Within the GaloisInc/saw-script repository, we use a variation on the git-flow model for branches and merging with they key difference that our master (rather than develop) branch serves as the cutting edge development branch, and our release-* (rather than master) branches are where only pristine, tagged releases are committed.

In short:

  • All changes should be developed on branches and then merged into master when completed.

  • When we reach a feature freeze for a release, we create a new branch prefixed with release-, for example release-0.3. When the release is made, we merge those changes back into master and tag the HEAD of the release branch.

  • If a critical bug emerges in already-released software, we create a branch off of the relevant release branch. When the hotfix is complete, we merge those changes back into master and add a tag on the release branch.

  • Merging PRs requires a review from at least one other committer, and requires successful completion of a CI workflow including a wide variety of tests. Branches must be up-to-date with master before merging.

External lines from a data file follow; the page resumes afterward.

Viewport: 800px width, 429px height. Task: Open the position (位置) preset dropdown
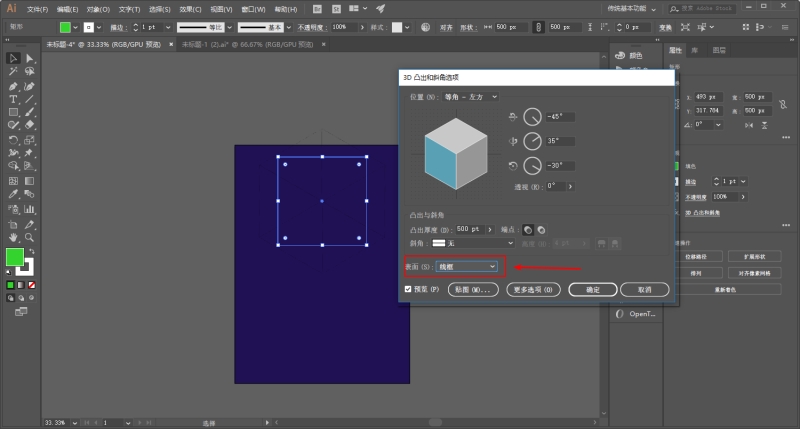[x=470, y=97]
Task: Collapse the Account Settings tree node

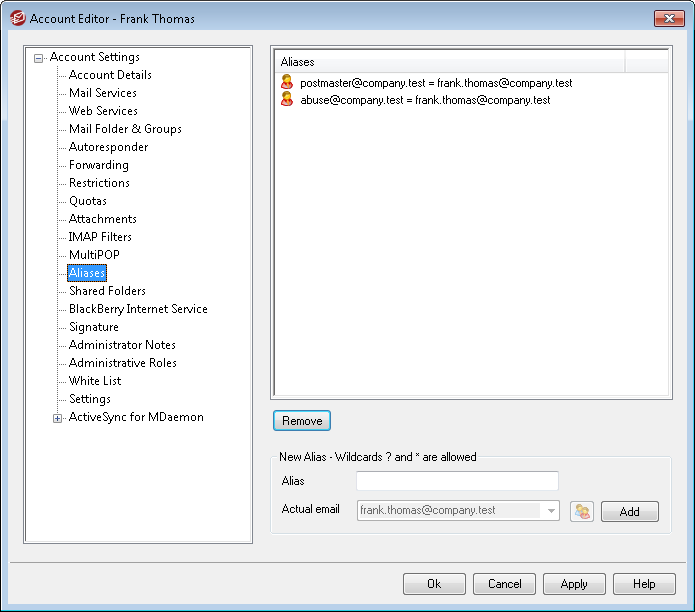Action: point(39,58)
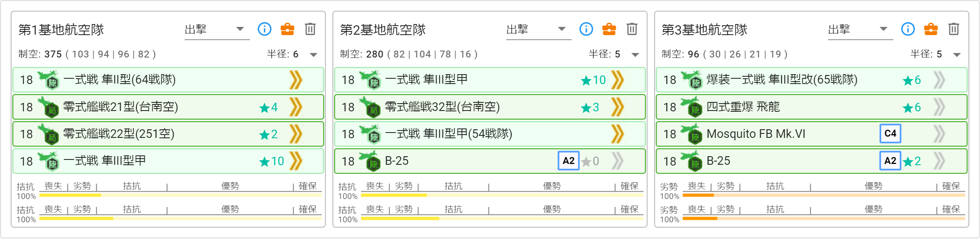Click the briefcase icon in 第2基地航空隊

(609, 29)
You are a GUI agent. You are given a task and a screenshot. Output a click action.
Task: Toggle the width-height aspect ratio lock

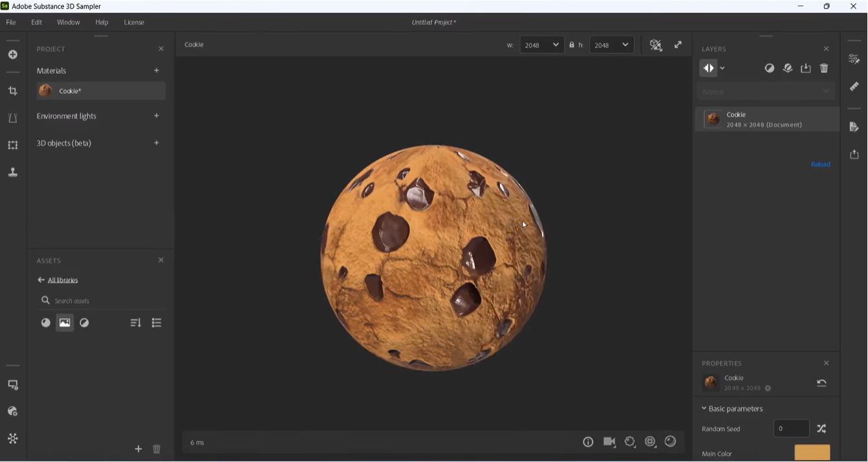click(571, 45)
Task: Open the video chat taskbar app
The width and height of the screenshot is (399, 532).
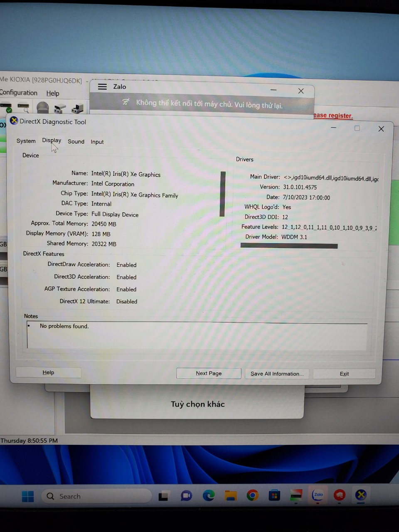Action: [x=186, y=495]
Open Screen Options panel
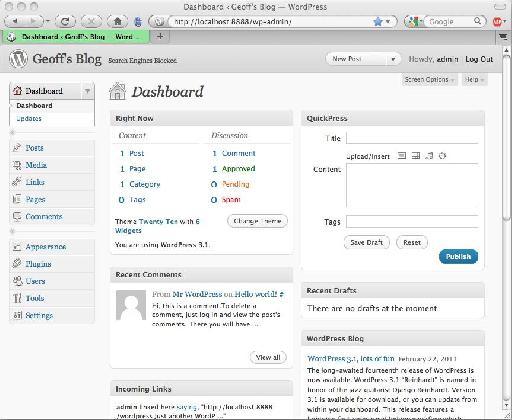 pos(429,80)
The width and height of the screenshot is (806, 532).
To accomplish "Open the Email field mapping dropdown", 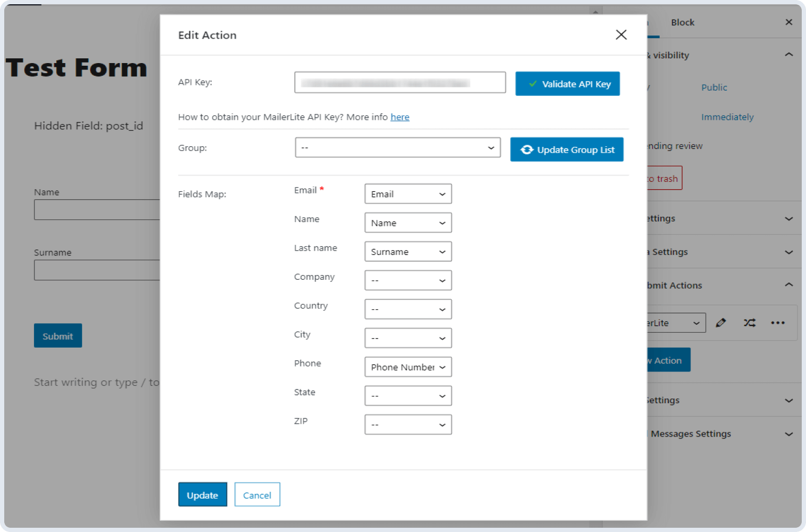I will click(x=408, y=193).
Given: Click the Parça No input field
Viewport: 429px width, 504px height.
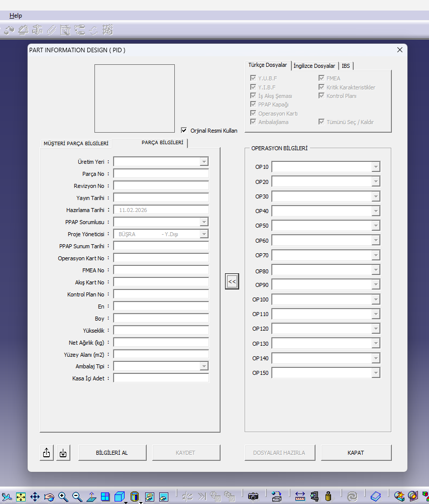Looking at the screenshot, I should (161, 174).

  • A PR is normally merged by the author of the PR following a review acceptance and valid CI completion. This allows the author to determine when they are fully ready for the merge to be performed. We suggest the use of Mergify (see below) although the merge can also be performed manually, and if you as an author do not have merge permissions, please indicate this in a comment when asking for reviews.

Using Mergify

Due to the requirement that PRs pass CI and code review and are up-to-date with master before merging, it can be time-consuming to manually manage a large queue of changes to be merged. To help reduce this burden we use the Mergify tool. It automatically queues up CI runs and merges PRs once CI and code review have succeeded. To indicate that a PR is ready for Mergify to merge, add the ready-to-merge label.

Copyright and License

Copyright 2011-2021 Galois, Inc.

Licensed under the BSD 3-Clause License; you may not use this work except in compliance with the License. A copy of the License is included in the LICENSE file.